• **Goal of the exercise**
Nothing in the data may change. Copy all of it exactly.

(Beginning of Raw data)

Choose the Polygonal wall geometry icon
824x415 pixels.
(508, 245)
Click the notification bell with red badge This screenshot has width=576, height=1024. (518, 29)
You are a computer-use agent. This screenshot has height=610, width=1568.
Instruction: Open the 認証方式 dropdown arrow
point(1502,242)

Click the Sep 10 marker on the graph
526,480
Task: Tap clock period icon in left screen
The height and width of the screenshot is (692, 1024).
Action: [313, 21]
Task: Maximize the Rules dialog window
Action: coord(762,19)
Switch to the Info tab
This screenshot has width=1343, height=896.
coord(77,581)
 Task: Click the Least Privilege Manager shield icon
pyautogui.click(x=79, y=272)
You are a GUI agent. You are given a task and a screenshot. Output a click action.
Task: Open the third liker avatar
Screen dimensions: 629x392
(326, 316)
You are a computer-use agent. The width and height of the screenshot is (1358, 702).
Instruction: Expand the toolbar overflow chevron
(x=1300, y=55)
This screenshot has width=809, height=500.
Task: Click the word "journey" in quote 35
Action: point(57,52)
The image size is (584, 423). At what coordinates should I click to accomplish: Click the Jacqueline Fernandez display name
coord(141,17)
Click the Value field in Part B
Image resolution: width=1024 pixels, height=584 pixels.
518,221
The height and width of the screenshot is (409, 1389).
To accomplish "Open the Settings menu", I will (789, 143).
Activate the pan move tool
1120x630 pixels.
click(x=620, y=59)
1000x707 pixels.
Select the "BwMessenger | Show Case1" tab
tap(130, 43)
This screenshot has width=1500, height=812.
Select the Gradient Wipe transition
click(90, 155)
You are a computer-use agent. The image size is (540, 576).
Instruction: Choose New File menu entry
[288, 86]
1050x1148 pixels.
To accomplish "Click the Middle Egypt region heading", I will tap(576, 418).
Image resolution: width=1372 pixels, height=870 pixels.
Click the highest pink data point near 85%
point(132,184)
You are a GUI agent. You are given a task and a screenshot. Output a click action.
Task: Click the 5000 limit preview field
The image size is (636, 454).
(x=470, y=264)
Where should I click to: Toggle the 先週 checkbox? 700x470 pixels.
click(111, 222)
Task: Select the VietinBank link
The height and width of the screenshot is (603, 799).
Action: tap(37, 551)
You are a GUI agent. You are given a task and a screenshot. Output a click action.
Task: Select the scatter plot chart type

(End of Raw data)

• **Finished exercise**
Choose the Polygonal wall geometry icon
824x415 pixels.
(508, 245)
Click the notification bell with red badge This screenshot has width=576, height=1024. (518, 29)
You are a computer-use agent. This screenshot has height=610, width=1568.
Instruction: Open the 認証方式 dropdown arrow
point(1502,242)

Click the Sep 10 marker on the graph
526,480
Task: Tap clock period icon in left screen
The height and width of the screenshot is (692, 1024).
Action: [313, 21]
Task: Maximize the Rules dialog window
Action: coord(762,19)
Switch to the Info tab
This screenshot has width=1343, height=896.
coord(77,581)
 Task: Click the Least Privilege Manager shield icon
pyautogui.click(x=79, y=272)
You are a GUI agent. You are given a task and a screenshot. Output a click action.
Task: Open the third liker avatar
Screen dimensions: 629x392
(326, 316)
You are a computer-use agent. The width and height of the screenshot is (1358, 702).
Instruction: Expand the toolbar overflow chevron
(x=1300, y=55)
This screenshot has width=809, height=500.
Task: Click the word "journey" in quote 35
Action: point(57,52)
The image size is (584, 423). At what coordinates should I click to accomplish: Click the Jacqueline Fernandez display name
coord(141,17)
Click the Value field in Part B
Image resolution: width=1024 pixels, height=584 pixels.
518,221
The height and width of the screenshot is (409, 1389).
To accomplish "Open the Settings menu", I will (789, 143).
Activate the pan move tool
1120x630 pixels.
click(x=620, y=59)
1000x707 pixels.
Select the "BwMessenger | Show Case1" tab
tap(130, 43)
This screenshot has width=1500, height=812.
Select the Gradient Wipe transition
click(90, 155)
You are a computer-use agent. The image size is (540, 576).
Instruction: Choose New File menu entry
[288, 86]
1050x1148 pixels.
To accomplish "Click the Middle Egypt region heading", I will tap(576, 418).
Image resolution: width=1372 pixels, height=870 pixels.
Click the highest pink data point near 85%
point(132,184)
You are a GUI agent. You are given a task and a screenshot. Output a click action.
Task: Click the 5000 limit preview field
The image size is (636, 454).
(x=470, y=264)
Where should I click to: Toggle the 先週 checkbox? 700x470 pixels.
click(111, 222)
Task: Select the VietinBank link
The height and width of the screenshot is (603, 799).
Action: tap(37, 551)
You are a GUI agent. You are given a task and a screenshot. Output a click action.
Task: Select the scatter plot chart type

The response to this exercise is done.